Prop 1: $ker(A^TA)=ker(A)$.
proof: suppose $x\in ker(A^TA)$, then $A^TAx=0\implies x^TA^TAx=0\implies (Ax)^TAx=0\implies Ax=0\implies x\in ker(A)$
Also, If $x\in ker(A)$, then $Ax=0\implies A^TAx=0\implies x\in ker(A^TA) \square$.
Prop 2: $A^TA=(A^TA)^T$
Prop 3: $col(A^T)+ker(A)=\mathbb{R}^m$. Since they are orthogonal complements.
Lastly, to show $A^TAx=A^Tb$ has at least one solution for all $b$, it is equivalent to showing that $col(A^T)=col(A^TA)$.
$$\text{Prop 3: }col(A^T)+ker(A)=\mathbb{R}^m$$ $$\text{Prop 1: } col(A^T)+ker(A^TA)=\mathbb{R}^m$$ $$\text{Prop 3: applied to $A^TA$: }col((A^TA)^T)+ker(A^TA)=\mathbb{R}^m$$ $$\text{Prop 2: }col(A^TA)+ker(A^TA)=\mathbb{R}^m$$
Hence $col(A^TA)=col(A^T)\square$.
Sorry for bumping but I had a solution which I liked to share.
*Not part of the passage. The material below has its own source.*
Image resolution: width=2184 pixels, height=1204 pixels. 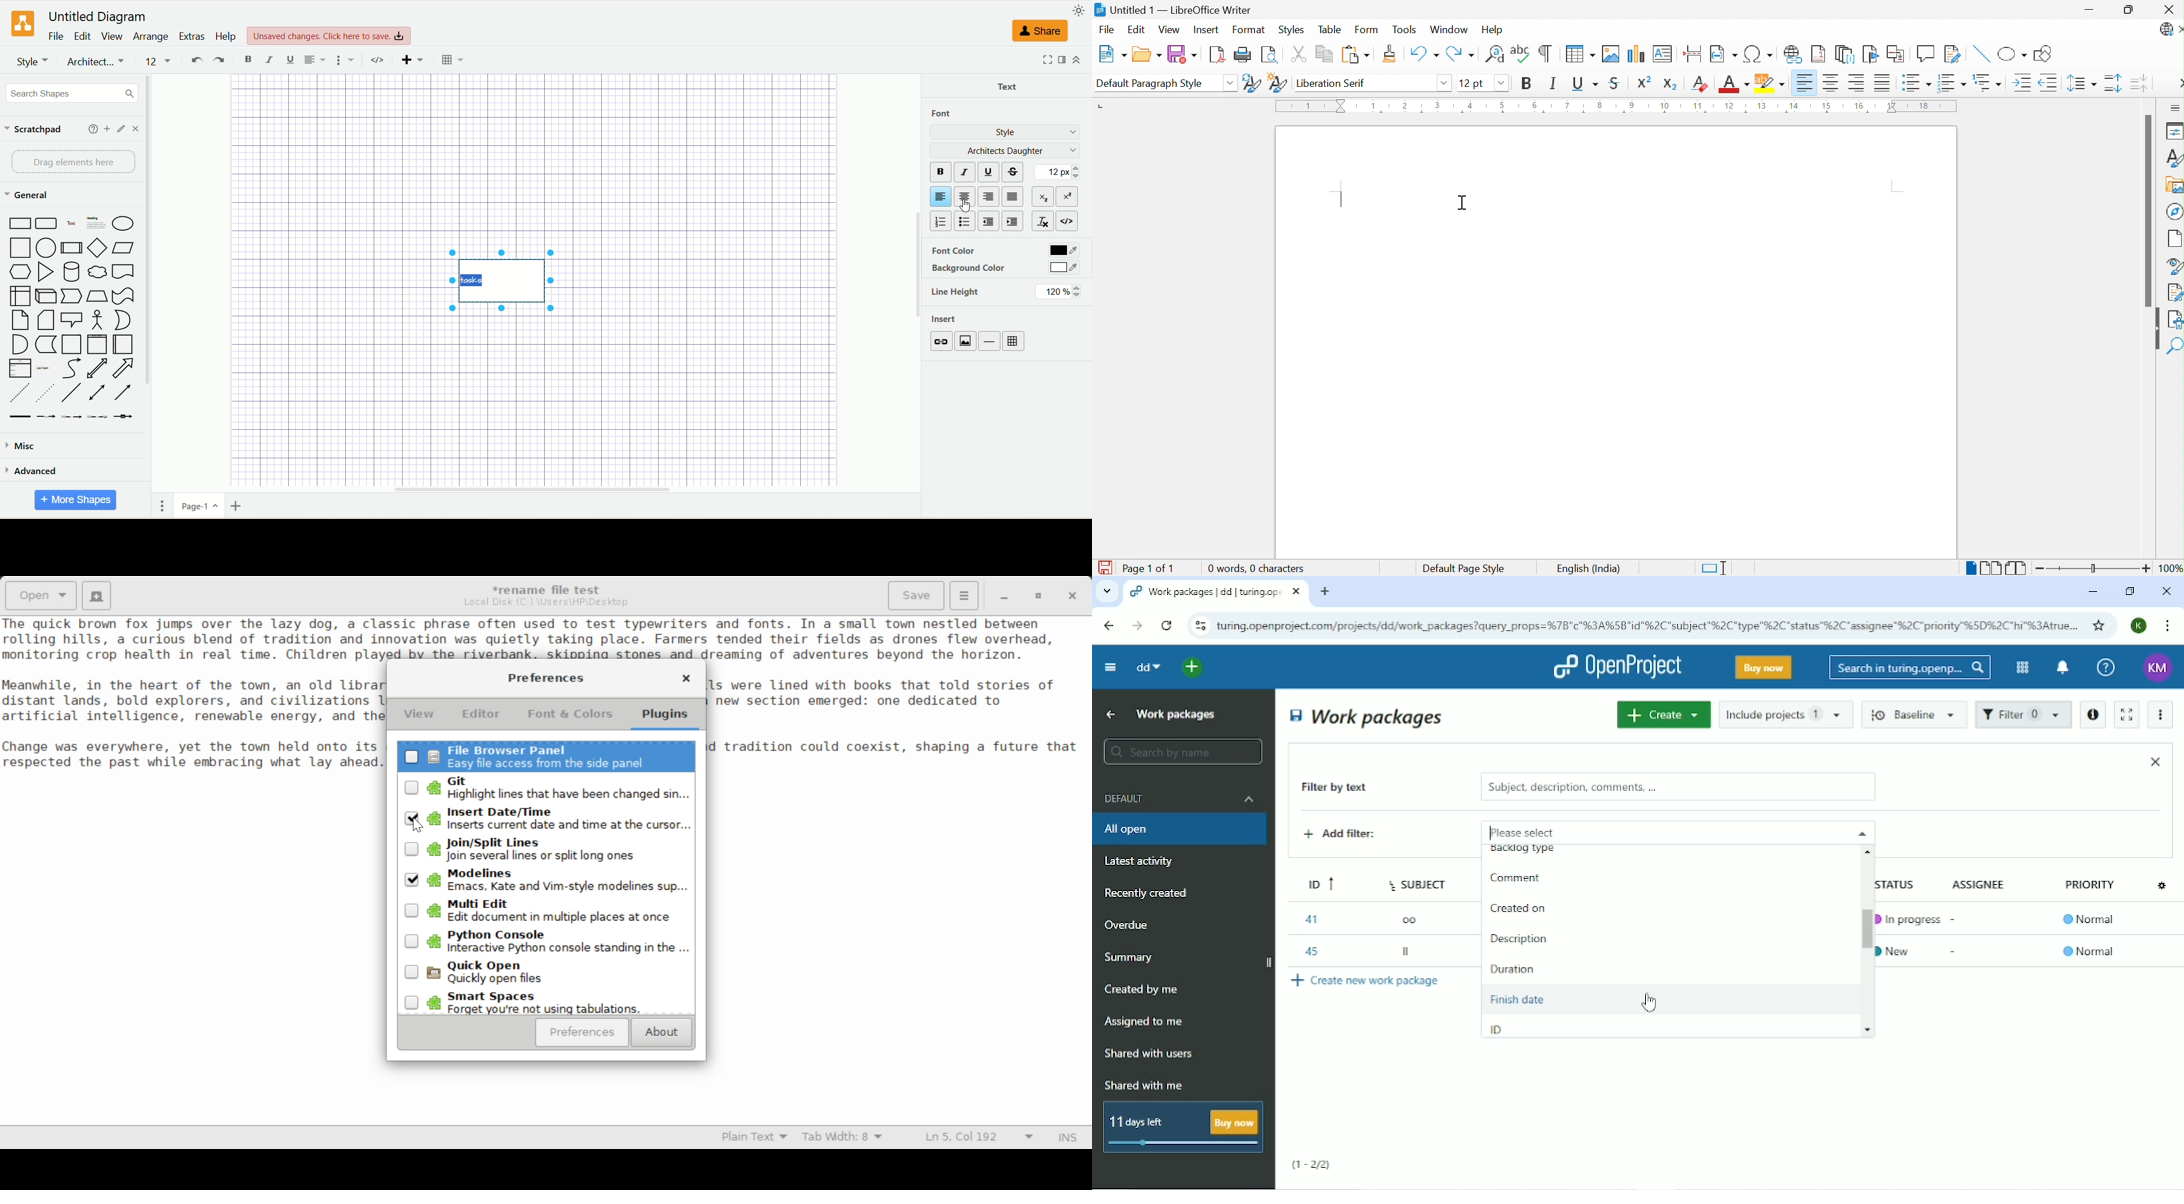 I want to click on font, so click(x=948, y=113).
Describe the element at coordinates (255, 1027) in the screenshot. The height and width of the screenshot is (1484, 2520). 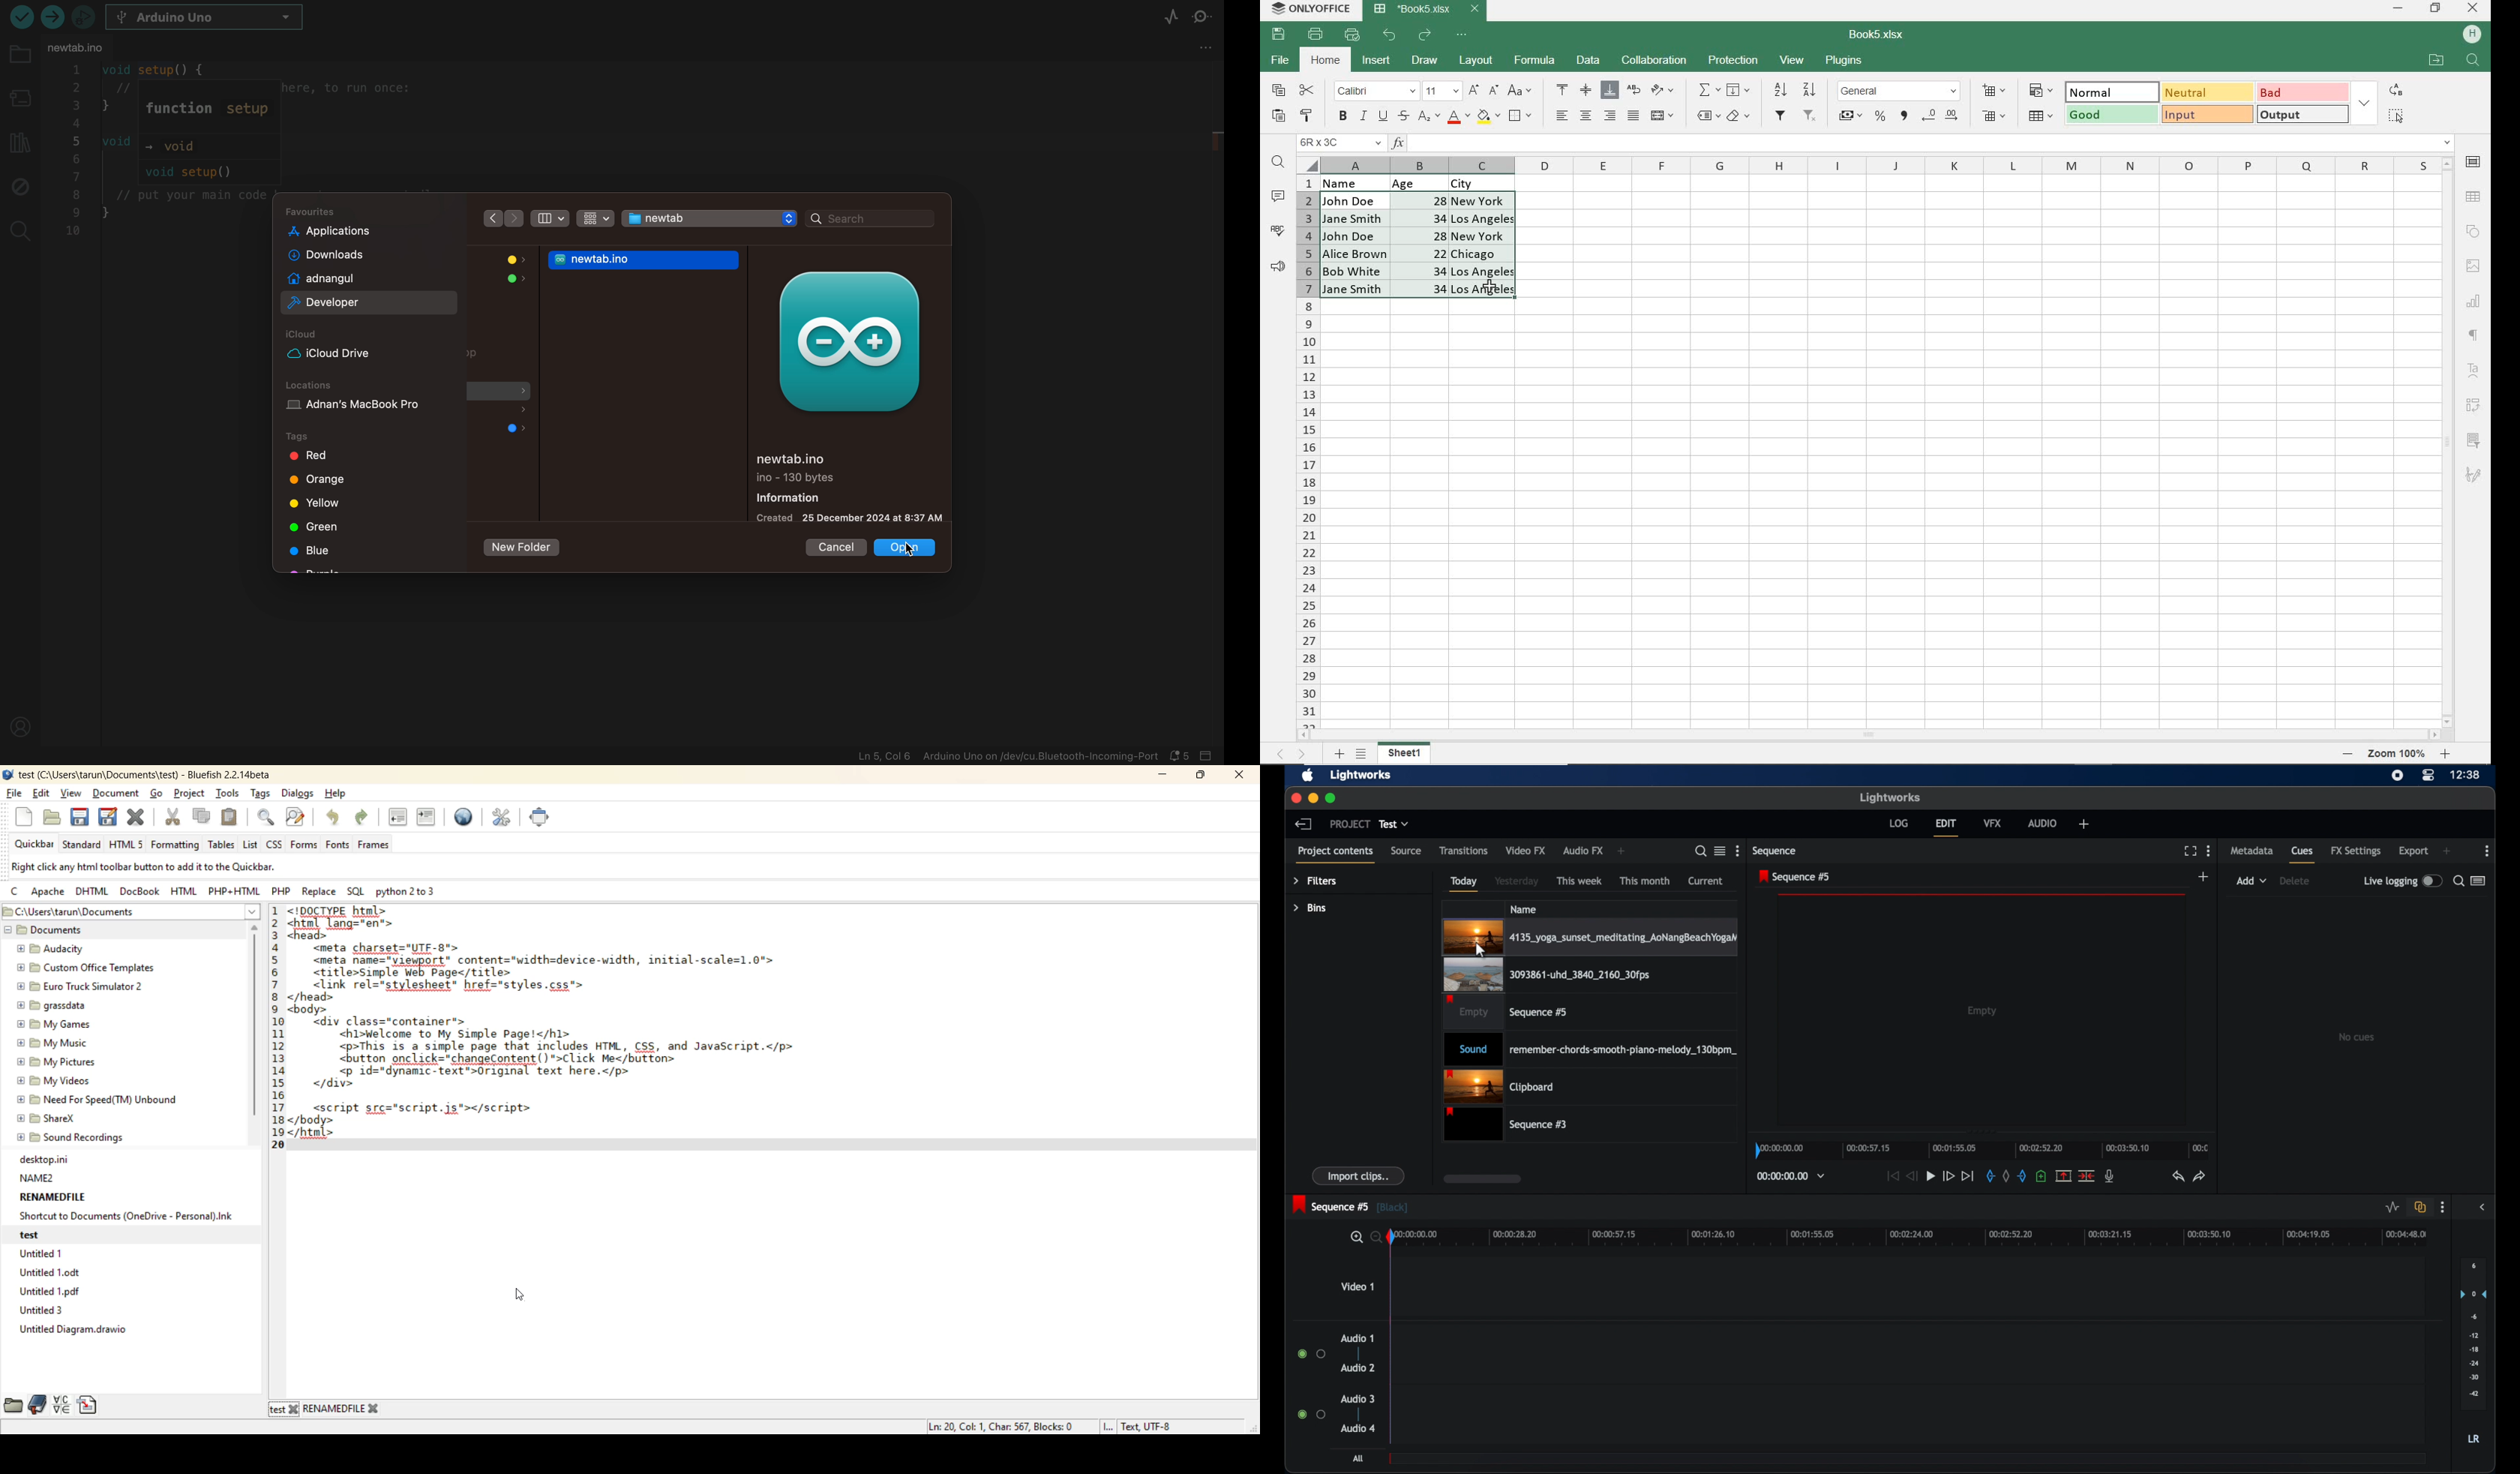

Using the fundamental theorem of linear algebra We can decompose our matrix $b$ into two matrices $b_1$ and $b_2$ such that $b_1$ is in the column space of $A$ and $b_2$ is in the null-space of $A^T$.
Now let $x^*$ be a solution to $Ax^* = b_1$ (It always has a solution since $b_1$ is in the column space of $A$. We claim that $x$ is also a solution to $A^TAx = A^Tb$.
$$A^T(Ax* - b) = A^T(b_1 - (b_1 + b_2)) = A^T(-b_2) = - A^T(b_2) = 0$$
The last equality being a consequence of $b_2$ being in the null-space of $A^T$.